Start of Exercise data

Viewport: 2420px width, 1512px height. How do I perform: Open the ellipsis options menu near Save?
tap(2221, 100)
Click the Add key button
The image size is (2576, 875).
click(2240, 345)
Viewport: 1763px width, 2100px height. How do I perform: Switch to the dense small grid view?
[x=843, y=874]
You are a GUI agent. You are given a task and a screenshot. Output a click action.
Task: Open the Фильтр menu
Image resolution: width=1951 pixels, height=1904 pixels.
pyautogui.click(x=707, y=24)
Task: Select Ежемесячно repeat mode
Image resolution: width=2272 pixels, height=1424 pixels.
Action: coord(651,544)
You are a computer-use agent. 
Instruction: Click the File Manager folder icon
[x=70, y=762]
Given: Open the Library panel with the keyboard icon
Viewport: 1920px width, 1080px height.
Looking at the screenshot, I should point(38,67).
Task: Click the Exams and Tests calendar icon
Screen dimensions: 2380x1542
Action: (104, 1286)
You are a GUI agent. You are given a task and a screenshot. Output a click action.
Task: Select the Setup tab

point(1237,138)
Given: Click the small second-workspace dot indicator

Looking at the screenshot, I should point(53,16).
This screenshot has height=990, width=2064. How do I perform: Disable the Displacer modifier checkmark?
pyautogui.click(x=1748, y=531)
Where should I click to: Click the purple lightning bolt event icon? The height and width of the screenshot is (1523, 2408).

End of Exercise data

§ **Task requirements**: Please copy, without any change, the lines of the material from the first through the one containing "Task: Open the Фильтр menu". Write nothing else.

§ **Reply to the task**:
Viewport: 2420px width, 1512px height. How do I perform: Open the ellipsis options menu near Save?
tap(2221, 100)
Click the Add key button
The image size is (2576, 875).
click(2240, 345)
Viewport: 1763px width, 2100px height. How do I perform: Switch to the dense small grid view?
[x=843, y=874]
You are a GUI agent. You are given a task and a screenshot. Output a click action.
Task: Open the Фильтр menu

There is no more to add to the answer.